There has long been suspicion that the explosions in Bulgaria, at least those from 2015, were acts of sabotage. Why prosecutors are choosing to relaunch their investigation now is unclear.
Unlike the Czech authorities, who revealed new details about the explosions there and expelled dozens of Russian diplomats in response, Ms. Mileva provided little new evidence and made no indication that a response was forthcoming.
A fire that broke out at an administrative building in Sofia, the capital, in May 2015 destroyed evidence related to those two blasts, Ms. Mileva said.
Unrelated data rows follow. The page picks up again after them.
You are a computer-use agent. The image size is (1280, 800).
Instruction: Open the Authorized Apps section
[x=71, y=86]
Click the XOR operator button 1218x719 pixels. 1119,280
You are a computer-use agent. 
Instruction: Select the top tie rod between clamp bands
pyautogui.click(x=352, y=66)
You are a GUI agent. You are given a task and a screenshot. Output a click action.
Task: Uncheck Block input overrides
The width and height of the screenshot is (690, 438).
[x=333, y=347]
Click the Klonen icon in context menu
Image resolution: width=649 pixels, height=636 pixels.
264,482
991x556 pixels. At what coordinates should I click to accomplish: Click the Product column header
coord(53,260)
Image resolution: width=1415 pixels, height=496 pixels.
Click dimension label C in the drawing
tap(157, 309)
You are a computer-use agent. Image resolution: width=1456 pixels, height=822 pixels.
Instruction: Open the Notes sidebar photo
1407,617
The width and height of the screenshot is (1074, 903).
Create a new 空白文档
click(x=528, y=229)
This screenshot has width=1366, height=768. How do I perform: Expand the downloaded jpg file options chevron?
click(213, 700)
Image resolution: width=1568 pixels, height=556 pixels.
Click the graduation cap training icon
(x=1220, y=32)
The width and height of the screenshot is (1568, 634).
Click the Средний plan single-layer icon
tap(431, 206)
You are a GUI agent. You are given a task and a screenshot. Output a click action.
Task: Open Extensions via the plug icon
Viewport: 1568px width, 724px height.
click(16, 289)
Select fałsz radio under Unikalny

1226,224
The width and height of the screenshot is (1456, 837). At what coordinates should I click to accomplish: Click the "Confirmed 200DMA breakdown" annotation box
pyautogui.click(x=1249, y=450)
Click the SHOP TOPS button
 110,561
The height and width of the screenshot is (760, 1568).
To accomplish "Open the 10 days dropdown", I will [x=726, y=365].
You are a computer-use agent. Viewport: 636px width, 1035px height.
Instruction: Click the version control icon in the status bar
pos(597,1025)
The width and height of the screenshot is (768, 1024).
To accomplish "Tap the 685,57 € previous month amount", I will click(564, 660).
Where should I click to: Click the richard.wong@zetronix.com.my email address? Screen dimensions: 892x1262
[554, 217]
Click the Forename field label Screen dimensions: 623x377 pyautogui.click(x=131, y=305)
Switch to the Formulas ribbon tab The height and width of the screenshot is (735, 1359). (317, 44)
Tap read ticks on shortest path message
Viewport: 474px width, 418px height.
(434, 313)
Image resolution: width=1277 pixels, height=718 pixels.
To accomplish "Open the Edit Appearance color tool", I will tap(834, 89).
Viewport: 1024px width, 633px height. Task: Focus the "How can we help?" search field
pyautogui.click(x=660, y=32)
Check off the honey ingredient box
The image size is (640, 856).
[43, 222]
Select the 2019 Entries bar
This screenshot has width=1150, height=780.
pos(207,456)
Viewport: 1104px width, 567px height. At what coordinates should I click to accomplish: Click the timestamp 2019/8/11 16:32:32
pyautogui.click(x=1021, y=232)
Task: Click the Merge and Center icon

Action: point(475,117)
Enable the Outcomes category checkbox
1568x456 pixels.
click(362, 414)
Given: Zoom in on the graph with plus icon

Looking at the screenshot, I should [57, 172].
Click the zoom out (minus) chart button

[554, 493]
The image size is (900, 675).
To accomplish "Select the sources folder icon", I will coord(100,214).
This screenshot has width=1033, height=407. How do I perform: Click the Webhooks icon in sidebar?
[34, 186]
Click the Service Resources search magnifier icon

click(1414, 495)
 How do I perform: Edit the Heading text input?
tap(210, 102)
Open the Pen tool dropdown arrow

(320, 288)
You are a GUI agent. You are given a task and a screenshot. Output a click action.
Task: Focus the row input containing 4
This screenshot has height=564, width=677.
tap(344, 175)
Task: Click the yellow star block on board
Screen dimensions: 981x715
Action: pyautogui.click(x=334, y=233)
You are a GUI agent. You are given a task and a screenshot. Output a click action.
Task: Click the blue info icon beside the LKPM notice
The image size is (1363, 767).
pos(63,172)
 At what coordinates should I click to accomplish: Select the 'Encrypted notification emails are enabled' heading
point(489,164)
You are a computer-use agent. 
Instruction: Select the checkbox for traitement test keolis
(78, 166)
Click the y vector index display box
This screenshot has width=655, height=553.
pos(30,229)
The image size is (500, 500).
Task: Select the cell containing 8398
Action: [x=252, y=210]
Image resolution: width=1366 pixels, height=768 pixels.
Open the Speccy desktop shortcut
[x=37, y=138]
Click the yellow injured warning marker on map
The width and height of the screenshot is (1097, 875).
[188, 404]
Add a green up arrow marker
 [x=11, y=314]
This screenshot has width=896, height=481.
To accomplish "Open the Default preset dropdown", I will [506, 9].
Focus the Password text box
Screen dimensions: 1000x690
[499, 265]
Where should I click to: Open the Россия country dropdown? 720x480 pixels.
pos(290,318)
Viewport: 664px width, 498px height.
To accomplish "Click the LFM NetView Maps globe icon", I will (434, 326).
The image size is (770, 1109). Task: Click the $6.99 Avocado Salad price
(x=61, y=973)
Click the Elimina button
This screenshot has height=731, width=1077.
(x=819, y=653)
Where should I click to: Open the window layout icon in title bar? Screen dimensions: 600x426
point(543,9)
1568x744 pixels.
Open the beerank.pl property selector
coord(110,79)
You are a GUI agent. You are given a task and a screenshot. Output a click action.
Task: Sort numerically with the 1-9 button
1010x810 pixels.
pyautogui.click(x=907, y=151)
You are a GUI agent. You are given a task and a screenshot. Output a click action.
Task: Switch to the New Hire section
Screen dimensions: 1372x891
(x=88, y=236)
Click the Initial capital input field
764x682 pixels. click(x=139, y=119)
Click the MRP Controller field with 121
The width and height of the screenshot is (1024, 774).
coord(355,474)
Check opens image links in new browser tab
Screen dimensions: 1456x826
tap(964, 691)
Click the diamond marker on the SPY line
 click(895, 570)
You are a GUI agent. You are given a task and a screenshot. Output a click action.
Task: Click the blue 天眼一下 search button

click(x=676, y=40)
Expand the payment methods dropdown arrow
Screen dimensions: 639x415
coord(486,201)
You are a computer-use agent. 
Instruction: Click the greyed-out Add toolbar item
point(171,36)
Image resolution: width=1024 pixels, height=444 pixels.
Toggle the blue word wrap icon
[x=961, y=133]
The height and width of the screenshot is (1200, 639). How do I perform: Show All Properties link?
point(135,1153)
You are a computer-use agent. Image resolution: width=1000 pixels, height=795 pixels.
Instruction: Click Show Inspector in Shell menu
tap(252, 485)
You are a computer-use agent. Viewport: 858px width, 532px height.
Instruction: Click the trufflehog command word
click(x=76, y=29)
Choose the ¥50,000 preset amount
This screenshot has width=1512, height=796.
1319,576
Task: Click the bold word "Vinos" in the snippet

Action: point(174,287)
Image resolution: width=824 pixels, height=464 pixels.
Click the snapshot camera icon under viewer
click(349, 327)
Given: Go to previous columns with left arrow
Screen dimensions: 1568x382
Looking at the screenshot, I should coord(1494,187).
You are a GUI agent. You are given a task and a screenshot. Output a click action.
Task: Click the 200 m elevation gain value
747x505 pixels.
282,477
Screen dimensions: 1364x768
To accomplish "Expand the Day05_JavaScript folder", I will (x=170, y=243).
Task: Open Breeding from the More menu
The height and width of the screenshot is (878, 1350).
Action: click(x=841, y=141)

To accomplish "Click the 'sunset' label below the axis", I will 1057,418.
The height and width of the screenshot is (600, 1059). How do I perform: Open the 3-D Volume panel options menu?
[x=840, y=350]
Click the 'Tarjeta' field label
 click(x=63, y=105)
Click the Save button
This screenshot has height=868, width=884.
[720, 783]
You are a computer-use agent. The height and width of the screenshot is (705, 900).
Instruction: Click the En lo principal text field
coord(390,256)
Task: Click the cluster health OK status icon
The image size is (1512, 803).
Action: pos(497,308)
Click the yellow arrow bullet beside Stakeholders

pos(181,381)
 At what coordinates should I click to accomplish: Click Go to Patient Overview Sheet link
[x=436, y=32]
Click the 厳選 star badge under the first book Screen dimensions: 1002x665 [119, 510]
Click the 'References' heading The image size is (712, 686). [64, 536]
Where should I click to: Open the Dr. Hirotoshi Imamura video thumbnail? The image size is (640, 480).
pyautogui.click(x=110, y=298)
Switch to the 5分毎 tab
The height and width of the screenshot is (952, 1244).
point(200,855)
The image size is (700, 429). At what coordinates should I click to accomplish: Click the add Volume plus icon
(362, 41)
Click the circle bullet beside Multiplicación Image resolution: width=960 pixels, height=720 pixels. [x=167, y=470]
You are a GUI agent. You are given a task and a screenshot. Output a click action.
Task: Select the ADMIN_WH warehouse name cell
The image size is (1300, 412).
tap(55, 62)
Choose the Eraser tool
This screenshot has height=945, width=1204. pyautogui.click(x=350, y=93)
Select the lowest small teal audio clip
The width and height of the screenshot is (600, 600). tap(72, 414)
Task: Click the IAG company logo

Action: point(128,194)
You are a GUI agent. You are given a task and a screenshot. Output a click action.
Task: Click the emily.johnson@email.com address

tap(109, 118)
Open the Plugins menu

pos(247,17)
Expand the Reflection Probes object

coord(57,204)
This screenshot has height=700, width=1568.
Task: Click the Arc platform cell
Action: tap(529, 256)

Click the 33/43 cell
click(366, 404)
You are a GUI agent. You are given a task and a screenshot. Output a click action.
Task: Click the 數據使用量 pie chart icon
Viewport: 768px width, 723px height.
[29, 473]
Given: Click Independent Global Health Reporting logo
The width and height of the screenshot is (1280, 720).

Bulgaria’s investigation of the explosions comes at a time of escalating confrontation between Russia and the West. For weeks, Russian troops were massing on the border with Ukraine, though in the last week they have somewhat pulled back. This month the United States announced that it would expel 10 Russian diplomats and impose sanctions as punishment for a huge breach of government computers that the White House blamed on Russia’s foreign intelligence service.
Bulgaria, despite being a European Union member, has long maintained friendly relations with Russia, which is a critical energy supplier. But recently, there has been evidence that Bulgarian officials have grown weary of playing host to Russian intelligence operations.
In January 2020, Bulgarian authorities announced criminal charges against three officers from Unit 29155 for poisoning Mr. Gebrev, his son and the senior Emco executive. The three fell ill in April 2015, less than two weeks after one of the blasts at a Bulgarian ammunition depot. An investigation determined that they were sickened with a substance similar to the Novichok nerve agent that British authorities say was used by officers from Unit 29155 on Mr. Skripal and his daughter in the United Kingdom.
Last month, after Bulgarian officials announced the arrest of six people they said were involved in an espionage ring run by the Russian security services, the country’s prime minister, Boiko Borisov, spoke to reporters, telling the Kremlin to knock it off.
“Stop spying in Bulgaria,” Mr. Borisov said.
Boryana Dzhambazova reported from Sofia, and Michael Schwirtz from New York.